A series of too-late decisions to upgrade the city’s emergency response to this weekend’s blizzard resulted in the transit disasters that overwhelmed the city and left some residents hurt or even dead after help was unable to arrive. Both the Daily News and the Times have lengthy postmortems of City Hall’s response to the storm, and each are damning of the mayor and his team’s decision-making. And the Post claims that not only were many of the problems accidental, but also that some sanitation workers did lousy cleanup work on purpose, to punish the mayor for budget cutbacks and low overtime pay.
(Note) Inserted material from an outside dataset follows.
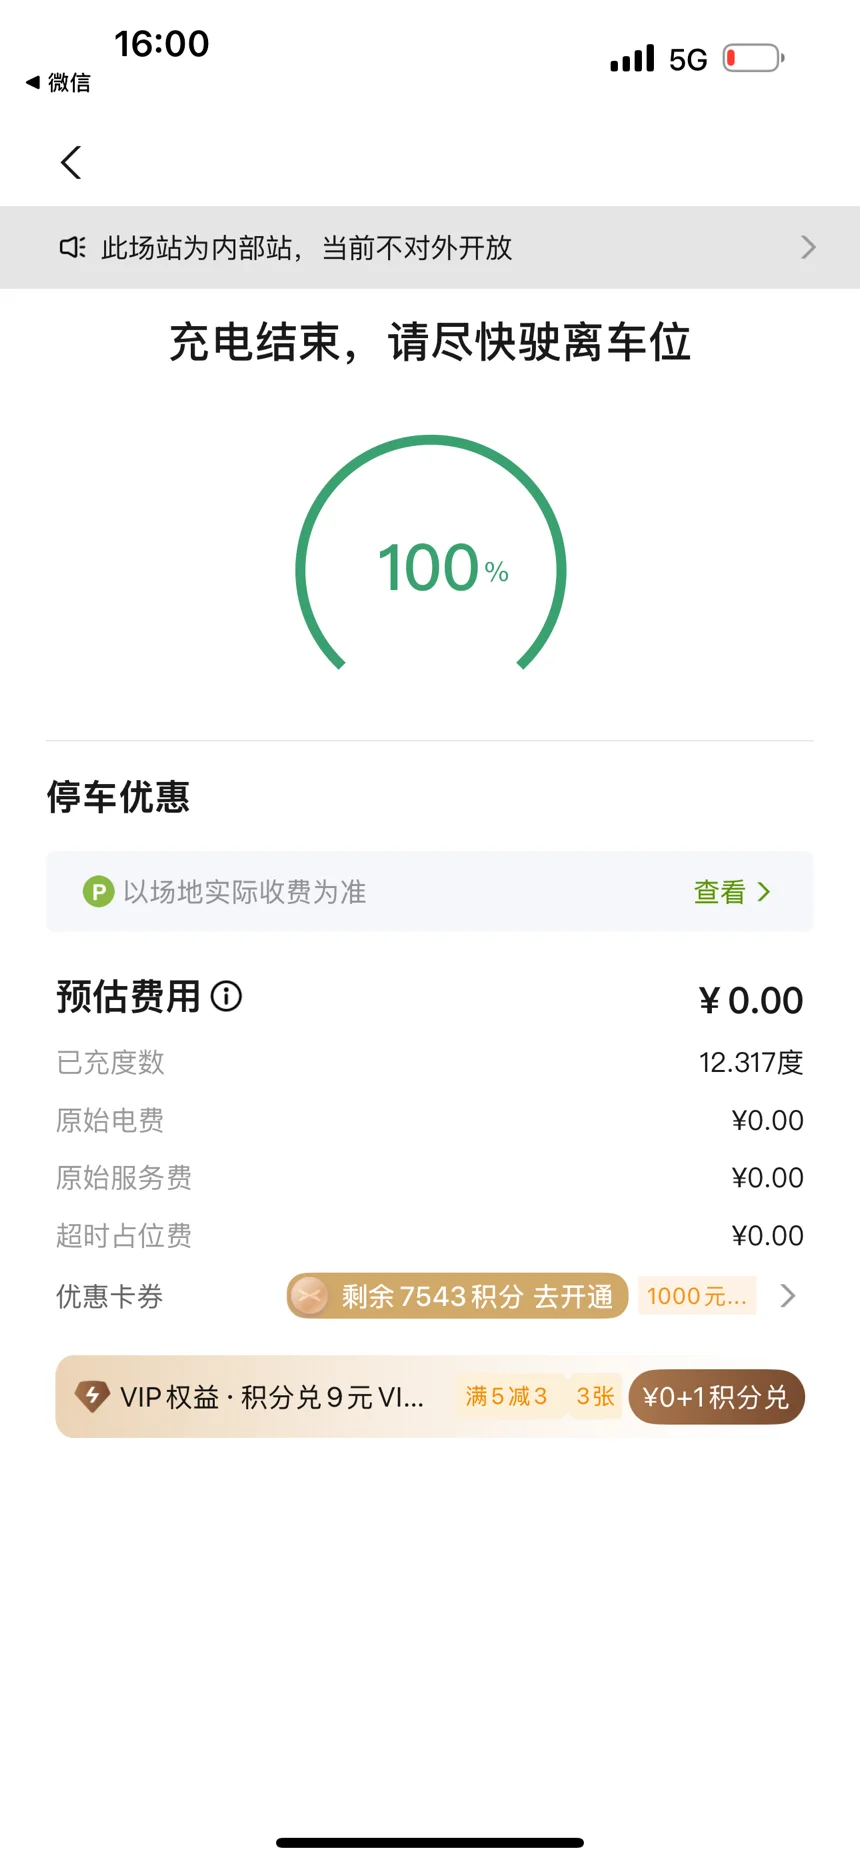The image size is (860, 1864).
Task: Open the estimated fee info icon
Action: 227,996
The primary problem seems to be that the city didn’t declare a snow emergency until Sunday morning, even though the winter-storm watch had been raised by the National Weather Center in the early morning the day before. This meant that New Yorkers were allowed to continue to park their cars on the street — a big problem when it came to plowing later. Sanitation Department vehicles must move much more slowly and inefficiently when having to avoid snowed-in cars. Because the city initially selected the lowest level of weather response, buses continued operating (and without tire chains) — a decision that left nearly a thousand stranded by the end of the storm, blocking streets and intersections all across the city. And the city called for help too late: By the time the Sanitation Department called for help from outside workers — a standard part of the city’s response to major snowstorms — it was Sunday at 8 a.m. The worst of the storm was mere hours away, and at that point it was impossible to gather the necessary support.
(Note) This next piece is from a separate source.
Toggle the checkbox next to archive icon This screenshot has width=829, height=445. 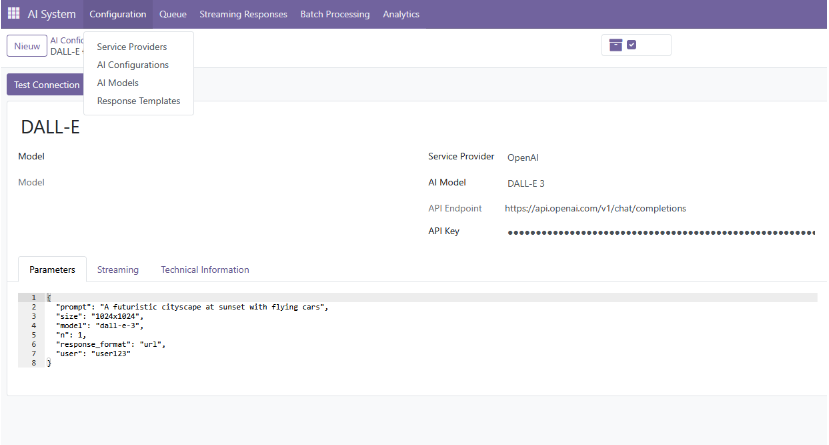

There were a smattering of other personnel problems, too: Nearly 100 sanitation drivers were rookies, receiving their training on the job on Sunday. The deputy mayor in charge of snow response, Stephen Goldsmith, was out of town in D.C. for the holiday. City officials, including Mayor Bloomberg, didn’t stress soon enough or loudly enough that 911 should be used only for extreme emergencies. (This resulted in a backlog of calls that was over a thousand people along at some points. In total, the nearly 50,000 calls to 911 fell just 6,000 short of what the line received on September 11, 2001.) Private workers didn’t seem that interested in showing up to work, perhaps because they weren’t being paid enough by the city.
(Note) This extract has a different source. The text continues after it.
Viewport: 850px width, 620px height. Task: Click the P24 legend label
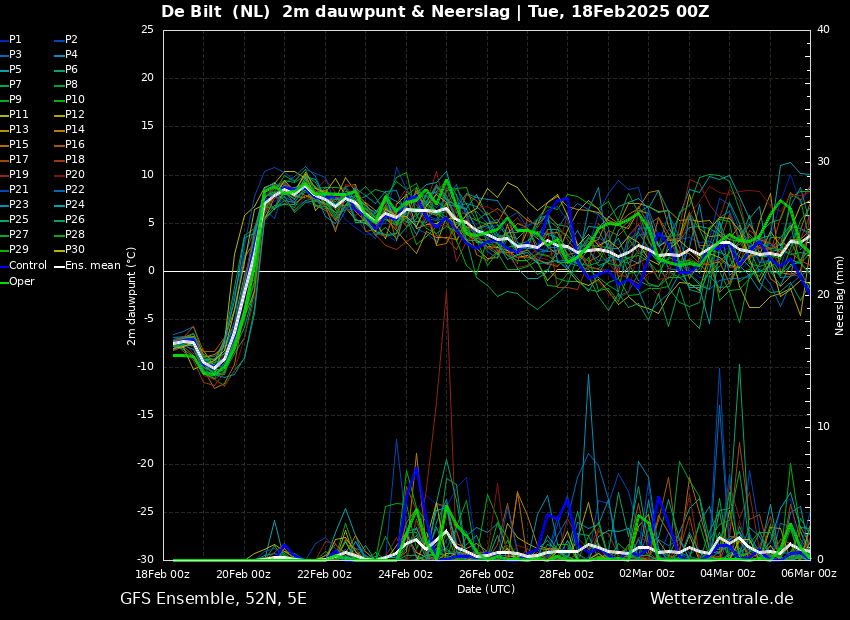tap(70, 204)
And then there’s the Post’s claim that some sanitation employees were told by bosses to do shoddy or slow work to protest budget cuts. “They sent a message to the rest of the city that these particular labor issues are more important,” City Councilman Dan Halloran told the tabloid, after meeting with three plow workers who admitted to the plot. From the Post:

They were told [by supervisors] to take off routes [and] not do the plowing of some of the major arteries in a timely manner. They were told to make the mayor pay for the layoffs, the reductions in rank for the supervisors, shrinking the rolls of the rank-and-file.”

So … Merry Christmas?

Sanitation Department’s slow snow clean-up was a budget protest [NYP]
Blizzard of 2010: Forecasts were fuzzy, buses were bungled, plows were pathetic & mayor was missing [NYDN]
Inaction and Delays by New York as Storm Bore Down [NYT]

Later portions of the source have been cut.